A: In addition to undertaking the usual customer due diligence (CDD) on the couple, you should consider undertaking similar checks on the parents as well as making enquiries about the source of funds coming from the parents.

The first question you should ask your clients is why are the parents providing such funding? It is important to document the answer given on your file.

You should also ask on what basis the parents are providing such funding - is it a loan or a gift? Consider writing to the parents to advise them of the need to take independent financial and/or legal advice. In addition, if you are also acting for the lender, check that the funding arrangement has been communicated to the lender.

In terms of compliance with the Regulations, consider Regulation 8 which imposes the obligation to scrutinise transactions, where necessary, including source of funds. Therefore, depending on the level of risk involved, you may deem it necessary to seek evidence of source of funds from the parents starting with CDD material and/or bank statements.

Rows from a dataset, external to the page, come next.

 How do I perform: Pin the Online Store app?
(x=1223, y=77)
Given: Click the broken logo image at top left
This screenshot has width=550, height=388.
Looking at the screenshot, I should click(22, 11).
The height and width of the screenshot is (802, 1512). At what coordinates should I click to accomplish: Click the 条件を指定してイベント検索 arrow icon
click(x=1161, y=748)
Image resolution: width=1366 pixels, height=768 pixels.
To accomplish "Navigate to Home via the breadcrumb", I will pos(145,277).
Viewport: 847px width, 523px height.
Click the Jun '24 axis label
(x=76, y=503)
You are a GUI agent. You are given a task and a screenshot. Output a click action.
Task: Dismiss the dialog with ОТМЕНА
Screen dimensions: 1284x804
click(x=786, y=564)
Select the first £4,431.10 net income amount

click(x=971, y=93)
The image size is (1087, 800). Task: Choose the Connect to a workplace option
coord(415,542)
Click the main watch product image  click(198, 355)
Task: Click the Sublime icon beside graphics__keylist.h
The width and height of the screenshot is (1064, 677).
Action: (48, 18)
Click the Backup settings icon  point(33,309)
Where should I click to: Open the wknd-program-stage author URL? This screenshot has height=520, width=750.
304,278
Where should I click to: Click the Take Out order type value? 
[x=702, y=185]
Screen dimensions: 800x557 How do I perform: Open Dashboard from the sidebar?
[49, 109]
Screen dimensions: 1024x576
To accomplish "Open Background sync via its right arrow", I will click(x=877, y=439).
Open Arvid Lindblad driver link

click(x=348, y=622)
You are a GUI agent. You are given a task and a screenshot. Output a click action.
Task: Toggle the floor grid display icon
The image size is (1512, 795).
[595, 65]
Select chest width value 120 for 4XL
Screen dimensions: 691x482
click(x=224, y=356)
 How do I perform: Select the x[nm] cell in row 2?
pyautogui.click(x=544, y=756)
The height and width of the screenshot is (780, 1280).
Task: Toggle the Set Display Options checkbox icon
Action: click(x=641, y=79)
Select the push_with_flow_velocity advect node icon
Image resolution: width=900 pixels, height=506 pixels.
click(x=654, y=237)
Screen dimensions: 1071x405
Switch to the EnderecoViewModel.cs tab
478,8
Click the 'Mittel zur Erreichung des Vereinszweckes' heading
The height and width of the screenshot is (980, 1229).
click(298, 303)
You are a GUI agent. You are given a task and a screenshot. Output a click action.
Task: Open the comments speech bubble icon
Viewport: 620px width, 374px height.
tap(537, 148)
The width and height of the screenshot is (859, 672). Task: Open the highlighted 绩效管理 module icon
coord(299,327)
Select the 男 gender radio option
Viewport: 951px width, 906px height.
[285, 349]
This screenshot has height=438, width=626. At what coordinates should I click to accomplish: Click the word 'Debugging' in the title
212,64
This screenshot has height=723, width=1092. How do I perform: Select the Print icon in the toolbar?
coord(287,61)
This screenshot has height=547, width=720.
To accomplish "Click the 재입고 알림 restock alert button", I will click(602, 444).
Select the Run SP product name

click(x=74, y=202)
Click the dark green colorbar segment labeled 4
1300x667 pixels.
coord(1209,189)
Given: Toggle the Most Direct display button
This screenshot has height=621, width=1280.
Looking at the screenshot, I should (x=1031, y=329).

Ultimately, the onus is on you to demonstrate on your file that you have taken steps to understand the nature of the instructions and the profile of the funders in order to determine whether or not such funding is consistent with the particular retainer.

If you undertake these initial steps at the outset, it should enable you to be alert to any warning signs that may arise during the retainer such as a change in instructions. It will also enable the clients to begin collating relevant information regarding the funding to assist in expediting their transaction.

For further information, please see our anti-money laundering guidance for the legal sector.

Q: I am my firm's money laundering reporting officer (MLRO). I recently submitted a suspicious activity report (SAR) to the National Crime Agency (NCA) on a conveyancing transaction. Consent was eventually given to us for the transaction to proceed but before we heard back from the NCA the date for completion had passed.
My firm has now been served with a claim in which the client is claiming damages arising from the delay in completion. I have reported the matter to the firm's professional indemnity insurers. Is there any statutory protection that we can rely on in these circumstances?

A: You may be able to rely upon the provisions of s37 of the Serious Crime Act 2015 (the Act) which came into force on 1 June 2015. This section provides the reporting person or business with statutory protection against civil liability arising from the submission of a SAR provided the report is made in good faith. The Act amended s338 of the Proceeds of Crime Act 2002 by inserting a new subsection 4A, which provides:

'Where an authorised disclosure is made in good faith, no civil liability arises in respect of the disclosure on the part of the person by or on whose behalf it is made.'

For further information, please see the Home Office Circular.

Q: I am acting for the two lay trustees of a trust. One of the beneficiaries is unhappy with the way in which the trust is being administered and has asked me for a copy of my firm’s complaints procedure. The beneficiary is not a client of the firm – the trustees are, so must I comply with his request?

Yes. You should inform your clients about the request from the beneficiary for your complaints procedure and explain that you will have to supply this.

If you decline to supply it, the beneficiary could complain to the Legal Ombudsman whose Scheme Rules at paragraph 2.8(c) state that the Ombudsman will look into complaints which relate to the service which a firm provides to a trustee where the complainant is a beneficiary of that trust.

For further information, please see the Legal Ombudsman's Scheme Rules and our practice note on handling complaints.